When Naomi isn’t competing on Sunday’s, she’s training. She eats a solid breakfast and gets her music ready, and by 9:00 a.m., she, Ed, Neshama, and Ari are downstairs squatting for an hour. Then they bench press for 30 minutes. They break for lunch, and head back to the basement for an hour of deadlifts.

“Most people like to spread out their lifts, but because of our very busy schedule, this is how we have to do it,” Naomi said. “After that, I do homework, eat dinner, and go to sleep.”

Good thing Neshama was around because what Naomi failed to mention was that in between training and sleeping, she volunteers at Friendship Circle, which caters to children with special needs.

“For three hours, you’re paired with one of the people there, and you hang out with them,” Naomi said. “We do arts and crafts, music, and play sports.”

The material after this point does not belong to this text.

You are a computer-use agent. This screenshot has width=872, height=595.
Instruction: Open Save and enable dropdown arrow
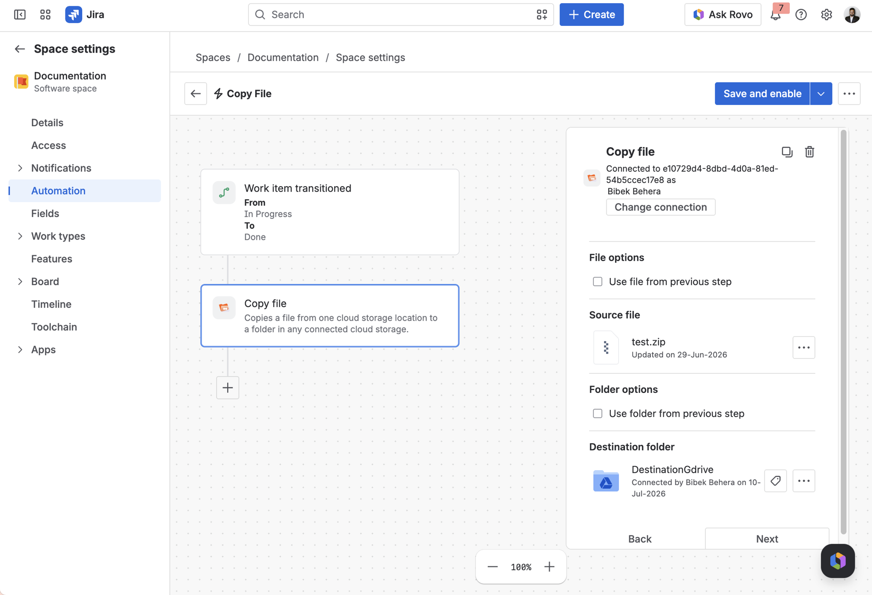point(821,94)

“She’s very kind and patient with these kids,” Neshama added.

Naomi has a soft spot in her heart for the population. Her brother, Ari, has high-functioning autism, and the two are best friends. Powerlifting has strengthened their bond, but there are benefits, too.

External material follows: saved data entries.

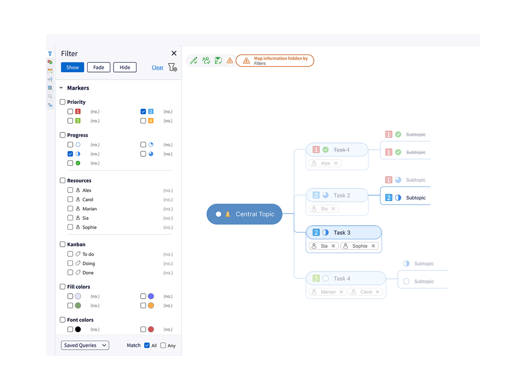Click the Clear filter link
Image resolution: width=526 pixels, height=390 pixels.
click(157, 67)

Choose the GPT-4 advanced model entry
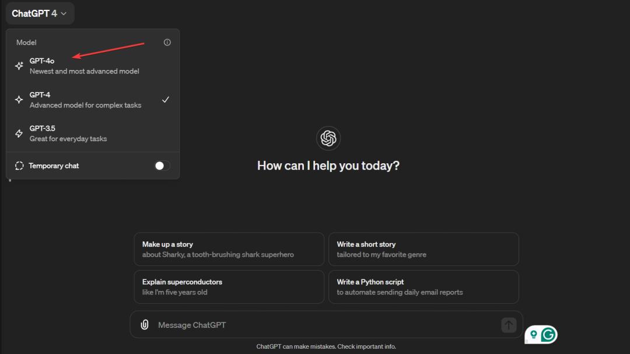(x=85, y=100)
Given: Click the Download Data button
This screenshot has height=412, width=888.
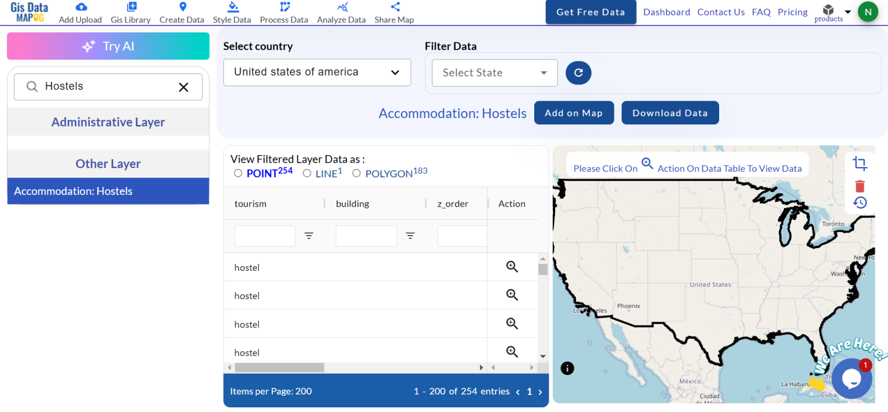Looking at the screenshot, I should pos(670,112).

“When Naomi was little, she was painfully shy,” Neshama said. “Powerlifting has given her self-confidence about her own capabilities. It leaps over from the gym to other areas of her life. I’ve seen that transformation.”

For Ari, who isn’t ready to play team sports because of the way his brain processes, powerlifting provides him with an outlet.

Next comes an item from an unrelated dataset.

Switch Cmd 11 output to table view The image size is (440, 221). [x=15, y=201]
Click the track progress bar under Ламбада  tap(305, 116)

“This is an individual sport where he can have the camaraderie of being with other people who are cheering him on, but he’s not competing against anybody but himself,” Neshama said. “This sport is really the best of both worlds. The powerlifting community is an amazing eclectic group of people that is very supportive overall. You can really learn to be your best self whether you have issues or don’t have issues.”

A Real Supergirl

Photo courtesy of Neshama Kutin

Photo courtesy of Neshama Kutin

With Naomi’s passion for the sport accelerating with age, and a discipline level that rivals any professional athlete, Jessie Auritt, an independent Jewish film maker from Brooklyn, took notice and gobbled the story.

“She’s all about empowering women and breaking stereotypes,” Neshama said of Auritt. “That’s something we never set out to do. That was never the goal, but that’s definitely what we’ve done, and we’re all okay with that.”

‘Supergirl’ just got funded, which made the filming process even more worth it.  Starting when Naomi was 11, Auritt visited the Kutin’s a few times per month to gather interviews and B-roll shots.

The film “follows Naomi’s transformation into a young woman as she prepares for her Bat Mitzvah, and simultaneously trains for the biggest powerlifting competition in North America.”

Its release date is yet to be determined, but that’s okay because Naomi has other things on her mind, like the four hours of homework she gets every night, and aspirations of one day making it to The World Games.

“It’s not like she’s this superhuman. She just happens to be an amazing human,” Neshama said. “She has real emotions and real growing pains.”

That authenticity, is what makes her so record-setting super.